# NetworkManager and versioning

## JBee

Hi Folks,

Firstly I apologize for this question is maybe too generic to post here but possibly someone can assist.

I was happily running Gentoo with the latest stable KDE, both Wireless and Wired.  Out of curiousity I decided to try XFCE but found that it has no native wireless networking components like KDE or Gnome.  So after some googling I emerged nm-applet and quickly found that my knetworkmanager was no longer active. I unmerged nm-applet and now knetworkmanager is saying

We need NetworkManager version between 0.8.1 and 0.8.1.0 (same version it seems, so it wants a specific version which seems a bit cack), found 0.9.2.0.

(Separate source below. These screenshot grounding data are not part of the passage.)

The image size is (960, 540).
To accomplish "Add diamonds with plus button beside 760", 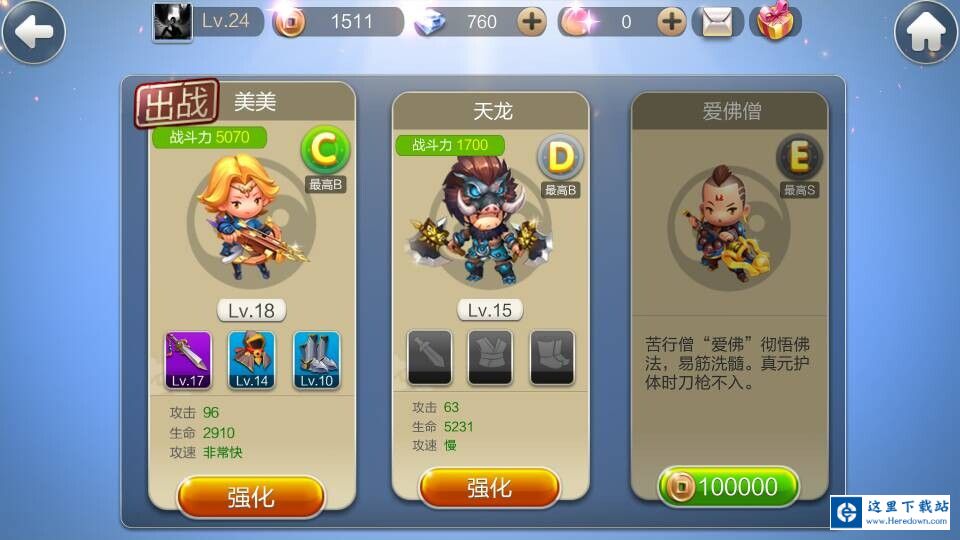I will 531,22.
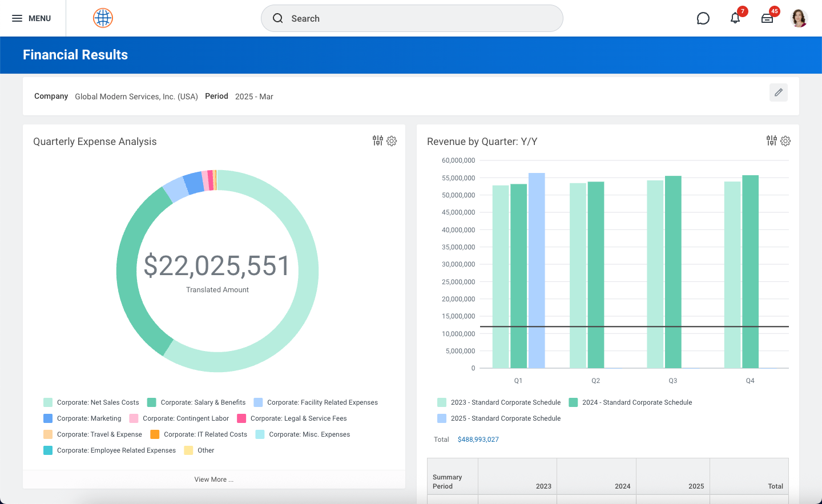Select the 2025 Q1 revenue bar

(x=537, y=271)

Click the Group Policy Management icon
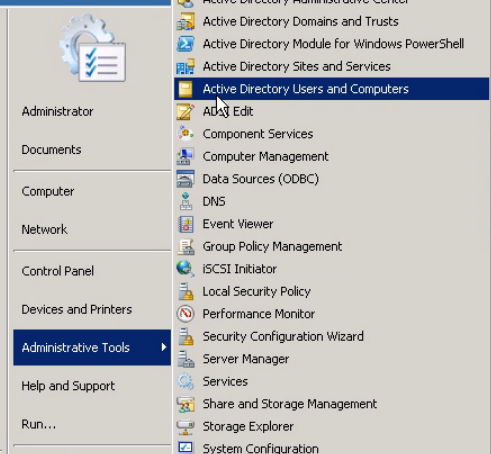186,247
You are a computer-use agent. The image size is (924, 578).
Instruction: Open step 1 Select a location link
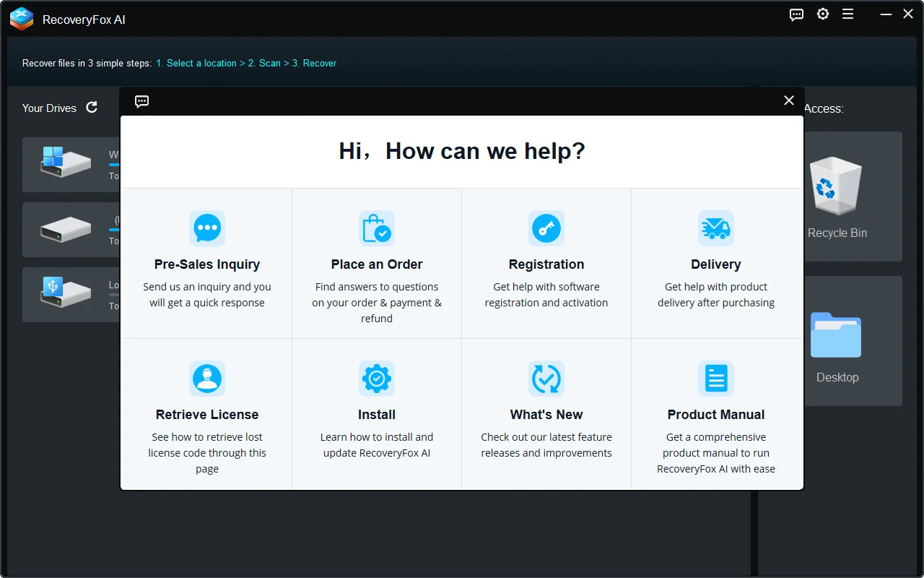196,63
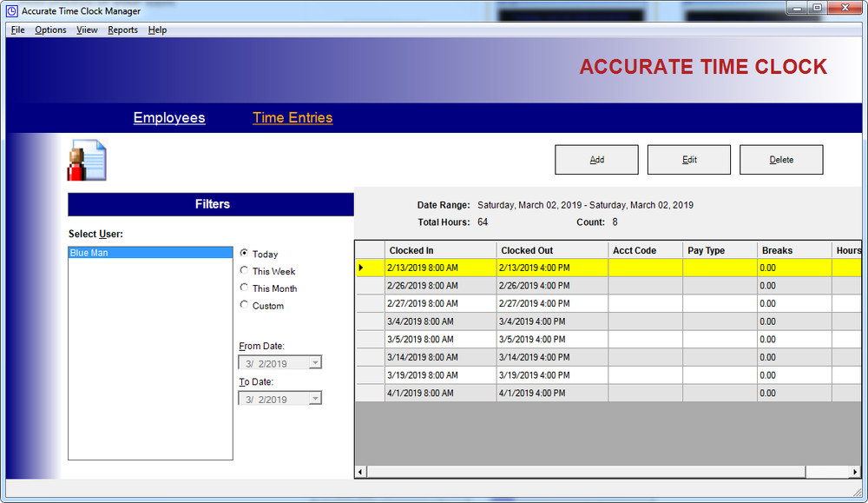Viewport: 868px width, 503px height.
Task: Click the Add button to create a time entry
Action: [x=596, y=159]
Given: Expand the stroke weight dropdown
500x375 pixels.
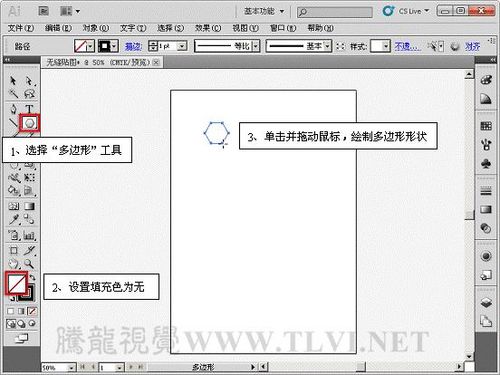Looking at the screenshot, I should pyautogui.click(x=182, y=46).
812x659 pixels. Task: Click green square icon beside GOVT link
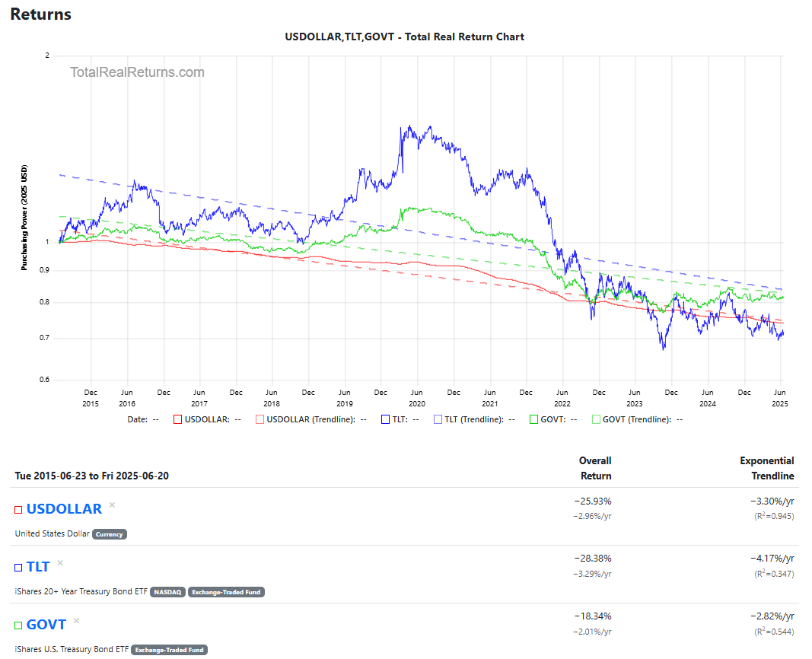(18, 626)
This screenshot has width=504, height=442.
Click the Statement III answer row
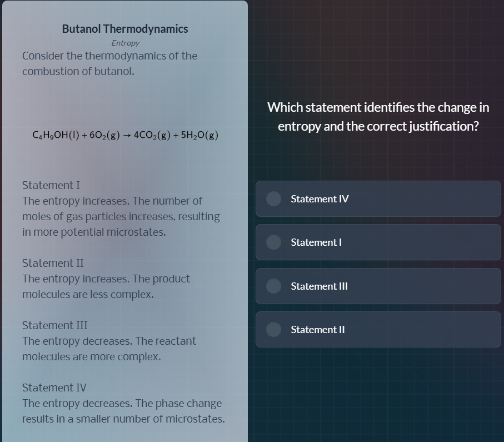point(378,286)
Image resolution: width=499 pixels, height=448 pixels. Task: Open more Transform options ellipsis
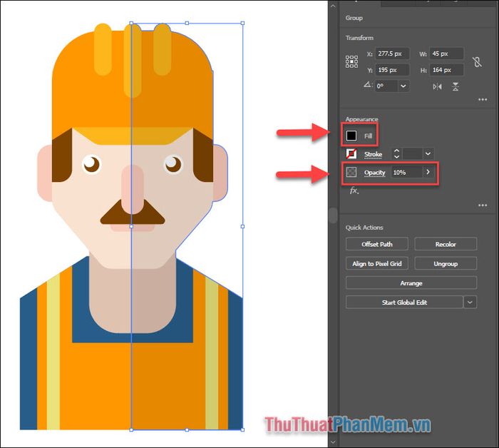(483, 100)
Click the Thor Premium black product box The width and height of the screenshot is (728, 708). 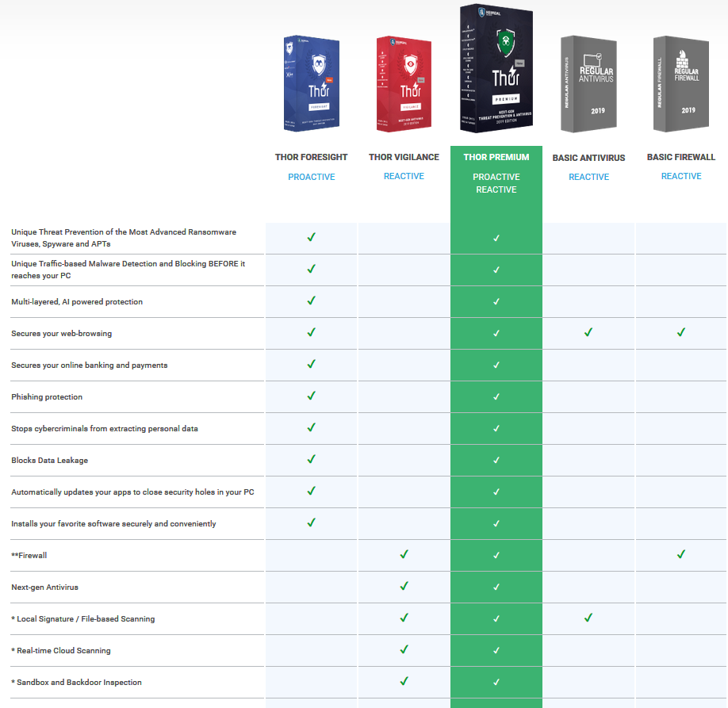click(x=496, y=70)
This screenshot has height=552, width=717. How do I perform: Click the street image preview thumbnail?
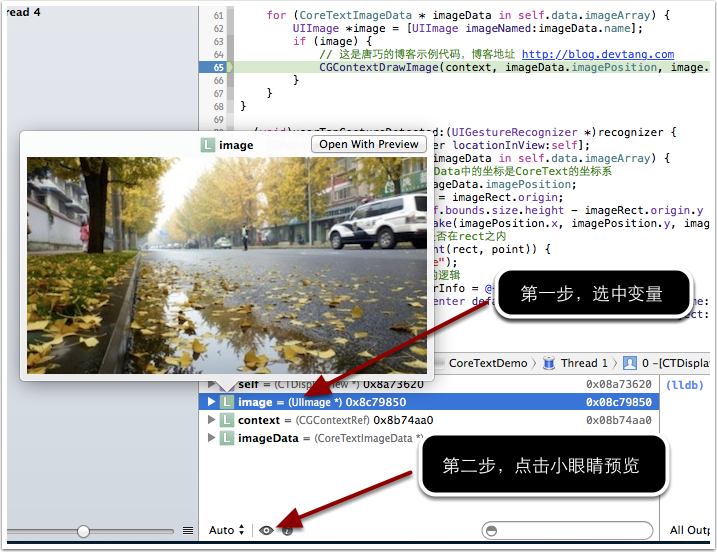coord(227,265)
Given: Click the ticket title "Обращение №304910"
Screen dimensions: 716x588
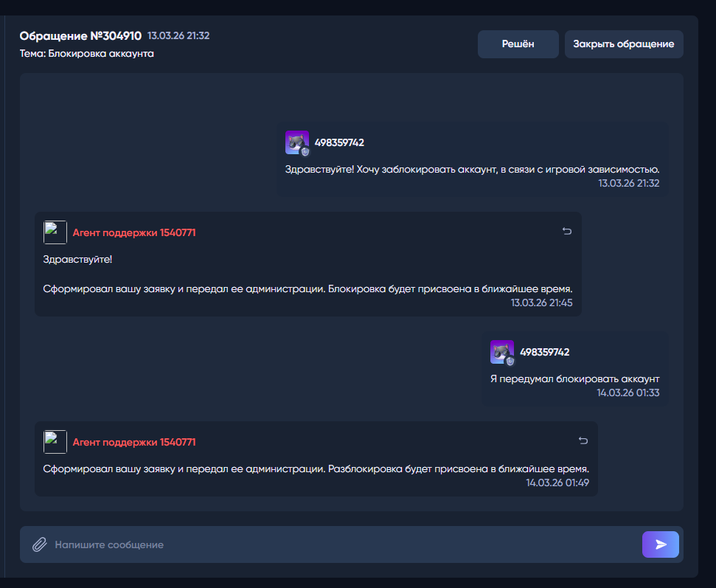Looking at the screenshot, I should click(x=80, y=35).
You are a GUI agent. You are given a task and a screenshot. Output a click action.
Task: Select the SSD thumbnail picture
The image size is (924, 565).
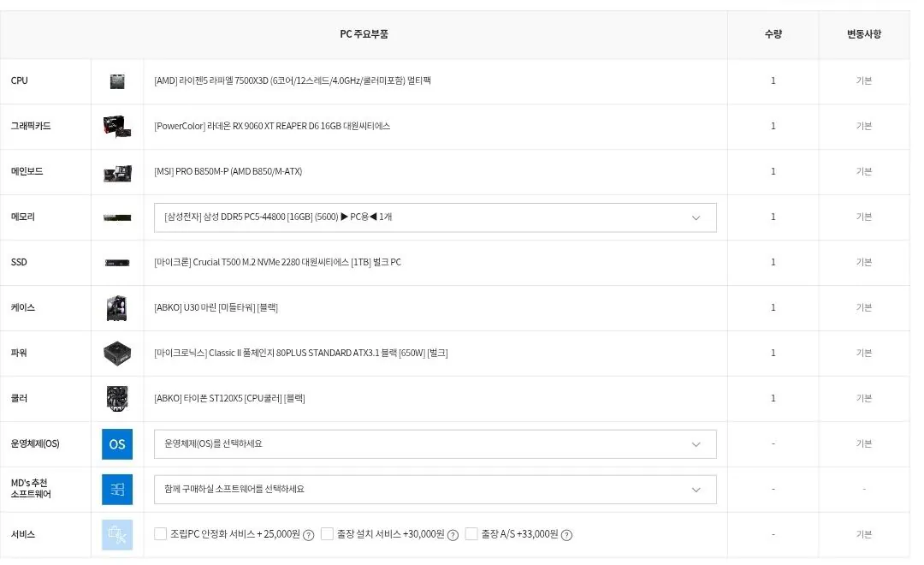117,262
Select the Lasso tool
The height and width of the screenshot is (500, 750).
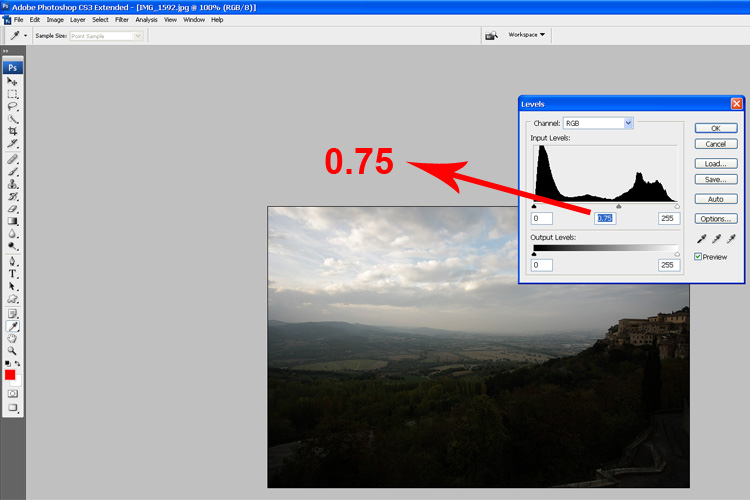point(13,106)
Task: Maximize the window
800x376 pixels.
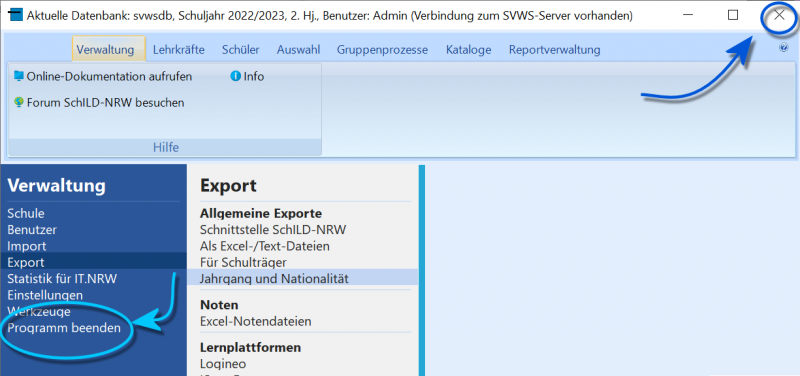Action: click(733, 15)
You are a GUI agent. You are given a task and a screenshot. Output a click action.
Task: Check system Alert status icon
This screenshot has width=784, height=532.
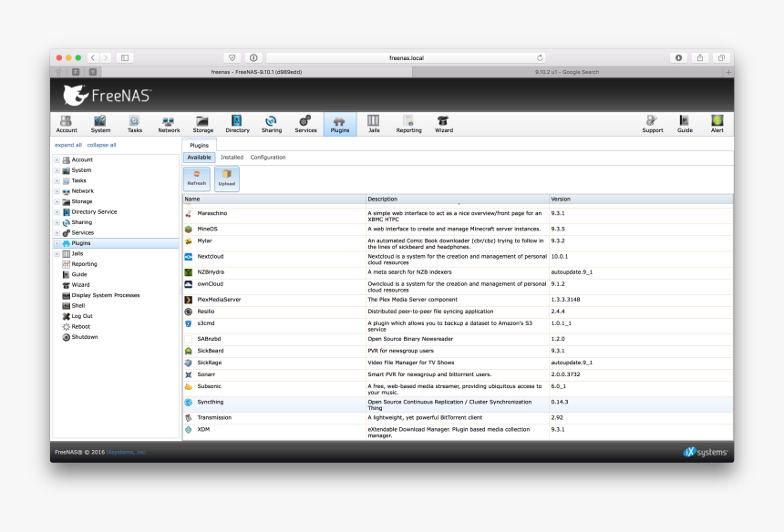[717, 123]
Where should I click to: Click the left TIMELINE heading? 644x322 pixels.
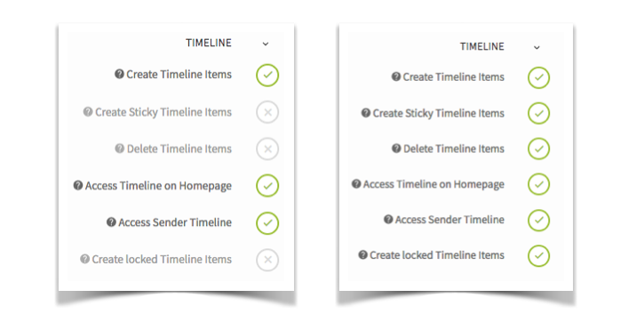pos(209,43)
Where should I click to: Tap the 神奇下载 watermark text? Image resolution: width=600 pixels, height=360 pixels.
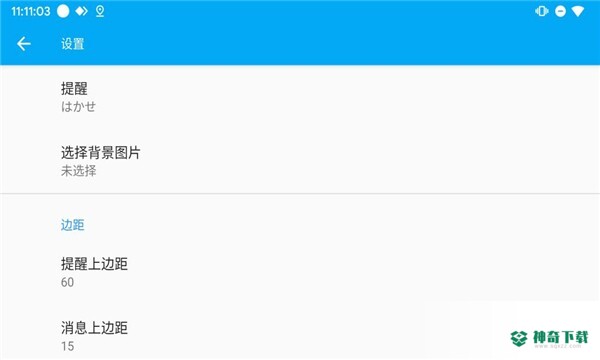[560, 337]
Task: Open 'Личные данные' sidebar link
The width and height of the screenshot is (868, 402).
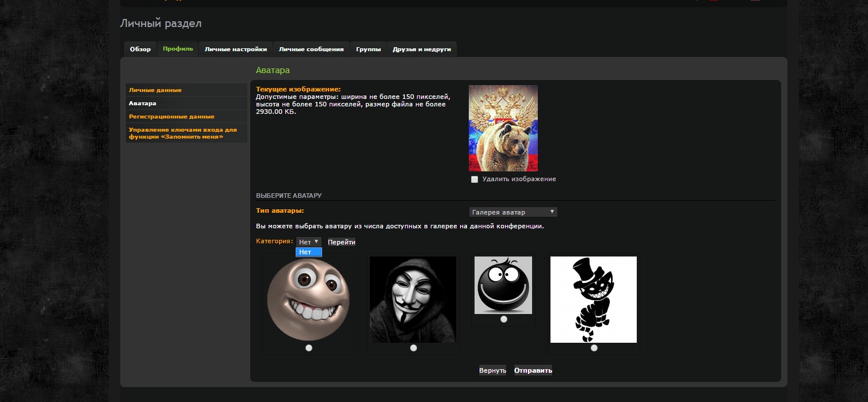Action: click(155, 90)
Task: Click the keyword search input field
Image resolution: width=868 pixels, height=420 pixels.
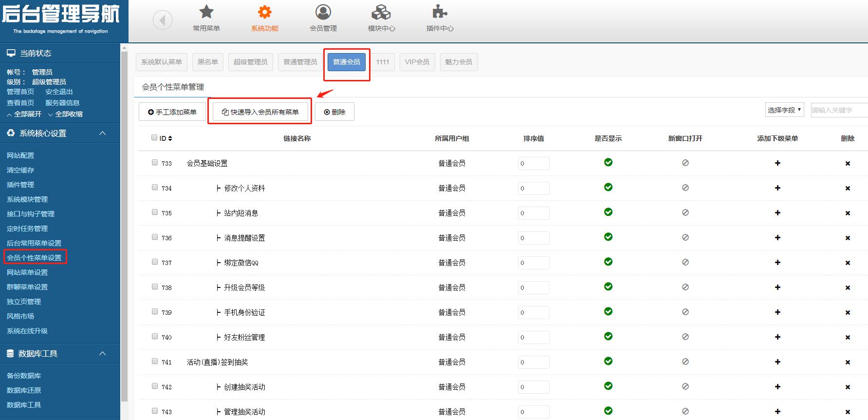Action: pos(838,110)
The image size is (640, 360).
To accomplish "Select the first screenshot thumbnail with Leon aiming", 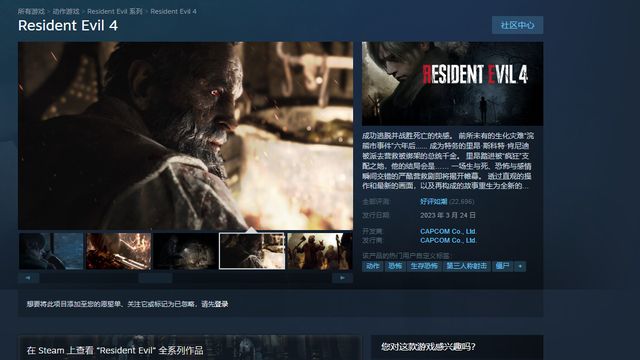I will [51, 251].
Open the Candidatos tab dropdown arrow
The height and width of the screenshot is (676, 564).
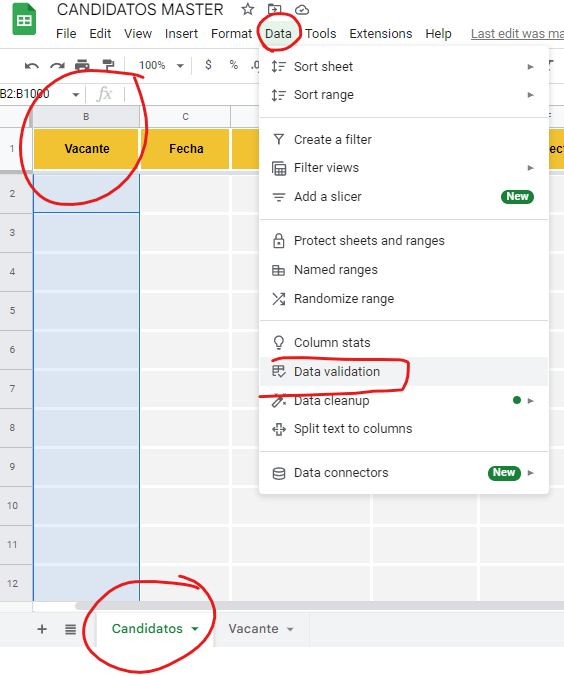[x=195, y=629]
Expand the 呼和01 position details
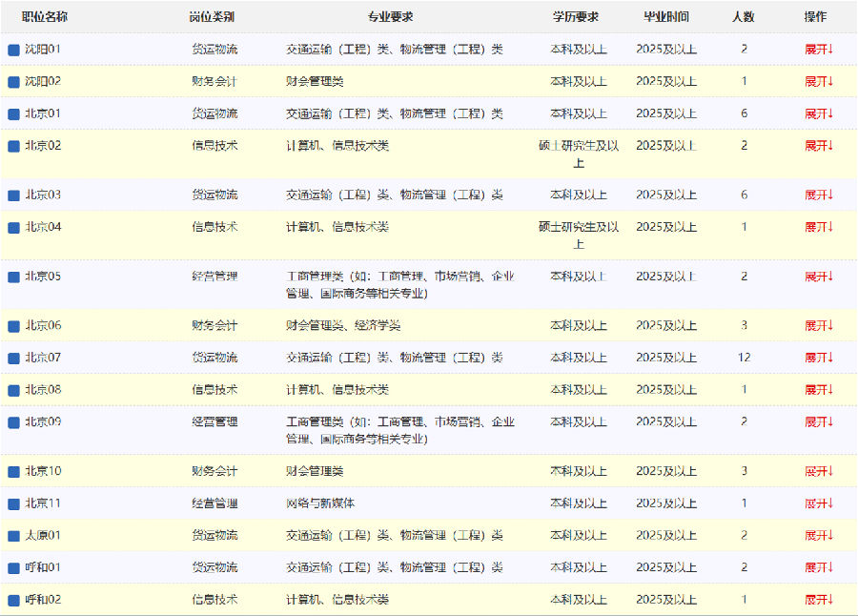 tap(819, 567)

So my question is, have I broken NetworkManager or have I broken KNetworkManager.  I tried to run emerge kde-misc/networking but it says its blocked by

```

Calculating dependencies... done!

[ebuild     UD ] kde-misc/networkmanagement-0.8.98 [4.4.0_p20110714] USE="consolekit (-aqua) -debug (-kdeenablefinal)" LINGUAS="-ar% -bs% -ca% -ca@valencia% -cs% -da% -de% -el% -en_GB% -eo% -es% -et% -fi% -fr% -ga% -gl% -hr% -hu% -is% -it% -ja% -km% -ko% -lt% -lv% -mai% -ms% -nb% -nds% -nl% -nn% -pa% -pl% -pt% -pt_BR% -ro% -ru% -sk% -sl% -sq% -sv% -th% -tr% -ug% -uk% -wa% -zh_CN% -zh_TW%" 1,373 kB               

[blocks B      ] <=kde-misc/networkmanagement-4.4.0_p20100820 ("<=kde-misc/networkmanagement-4.4.0_p20100820" is blocking kde-base/kdelibs-4.6.5-r2, kde-base/kdebase-desktoptheme-4.6.5)  

```

Any assistance or guidance would be great.

Many Thanks.

----------

## quanta

No one got this issue?

I've got the problem with both of wicd (https://forums.gentoo.org/viewtopic-t-836509.html) and NetworkManager.

```
[ebuild     U #] net-misc/networkmanager-0.9.2.0-r5 [0.8.4.0-r2] USE="dhcpcd* introspection%* nss* -wimax%" 

[ebuild  N     ] kde-misc/networkmanagement-0.8.99  USE="(-aqua) -debug" LINGUAS="-ar -bs -ca -ca@valencia -cs -da -de -el -en_GB -eo -es -et -fi -fr -ga -gl -hr -hu -is -it -ja -km -ko -lt -lv -mai -ms -nb -nds -nl -nn -pa -pl -pt -pt_BR -ro -ru -sk -sl -sq -sv -th -tr -ug -uk -wa -zh_CN -zh_TW" 

[blocks B      ] <=kde-misc/networkmanagement-4.4.0_p20100820 ("<=kde-misc/networkmanagement-4.4.0_p20100820" is blocking kde-base/kdelibs-4.6.4-r1, kde-base/kdebase-desktoptheme-4.6.4)

```

As you can see the version has changed from 4.4.x to 0.8(9).x.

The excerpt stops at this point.